Peter’s energy and enthusiasm saw a further 33 plaques put on walls across the area, from subjects as diverse as the boxer-turned-temperance-preacher Bendigo, to Sid Standard, whose dedication to cycling inspired thousands of Beestonians. Not least Sir Paul Smith, who would go on to unveil his mentor’s plaque.

Historic buildings also get a look in – as do monuments and events. Perhaps the most tragic memorial is the one to the Chilwell Explosion of 1918: after a century throughout which its details were hushed up, an appropriate commemoration.

A few years after all the plaques were in place, a final one marking Gandhi’s visit to Beeston was put on the house he visited in the 1930s*.

So what was I doing talking to the not-very-Beeston Michael Sheen, an actor who, while chameleon-like in character, is rooted with his Welshness?

Well, he was once the partner of Kate Beckinsale (they have a daughter together). Kate’s dad is, of course, Richard Beckinsale, the handsome comedy sitcom star who was at the top of his game in 1979 when a sudden, massive heart attack killed him. He was just 31. The event was the unveiling of the plaque dedicated to Beckinsale Senior, and as I looked around the room there was Beckinsale Junior, sporting a red dress and those huge sunglasses that mark out a celebrity. Taking in this weirdness, I found myself standing next to David Walliams, who I chatted to for a few minutes in a manner that suggested I meet a trio of internationally renowned stars every day of the week as I go about my business in Beeston. I’ve had less weird cheese-dreams.

This was by far the strangest of the unveilings, but they were all memorable. Usually, a busy Dr Peter Robinson would be buzzing around with the energy of a man half his age, making sure everything was perfect beforehand, and guests – a wide and eclectic bunch from local dignitaries to the former Head of English Heritage (Neil Cossons: originally from Beeston, appropriately enough). Much Schloer was slurped.

When I met him to discuss this article, Peter was insistent that he was merely part of a much bigger team, his drive and ability to galvanise ideas into reality ensured we have a town where the streets speak with pride of those who make it great. There is no plaque to Peter Robinson (yet), but few have given Beeston such a wonderful gift that will continue to inspire Beestonians long after we’ve all gone, and Michael Sheen’s white suit is nothing more than a half-remembered anecdote told by my (possible) grandchildren.

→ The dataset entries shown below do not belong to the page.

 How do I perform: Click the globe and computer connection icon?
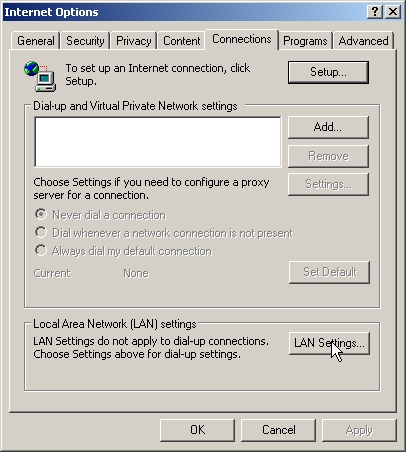[40, 76]
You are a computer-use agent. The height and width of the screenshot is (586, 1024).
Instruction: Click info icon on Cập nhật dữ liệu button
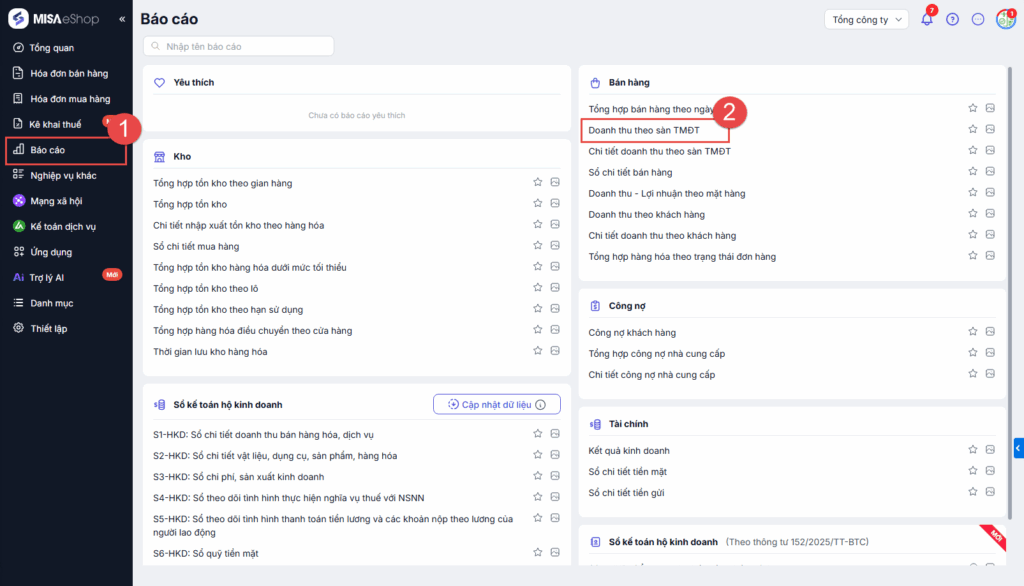click(x=541, y=404)
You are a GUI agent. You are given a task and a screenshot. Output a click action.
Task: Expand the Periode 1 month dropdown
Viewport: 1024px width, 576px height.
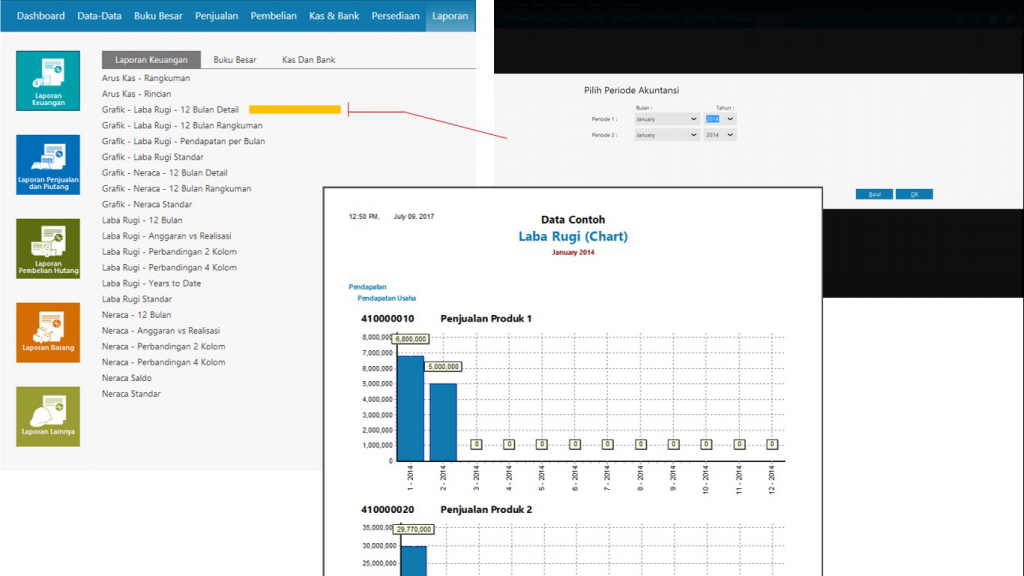tap(667, 119)
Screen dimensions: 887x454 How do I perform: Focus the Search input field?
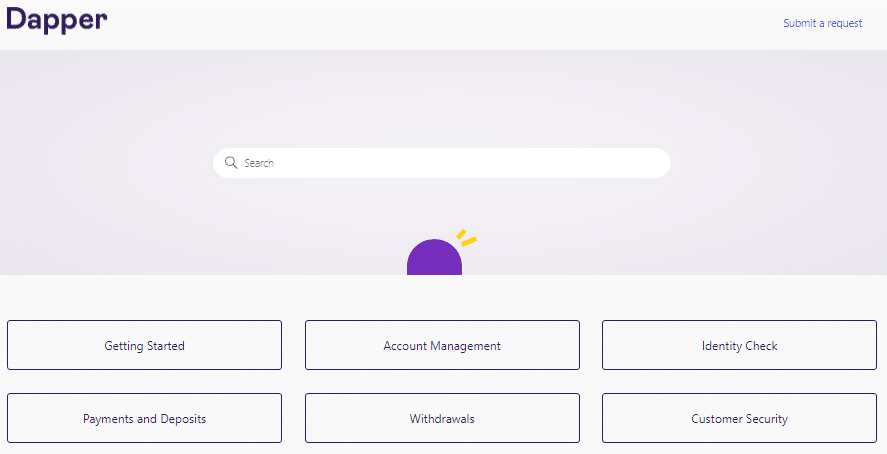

*A fascinatingly weird footnote. The Gandhi plaque came about when the new owners (the Humes) of the house he visited agreed to fund and host it. The ‘Father of India’ had visited his nephew, JV Joshi, who was lodging there while studying at the University. Before moving in and discovering the historic nature of their house , the Humes had a baby boy who they named…Joshi!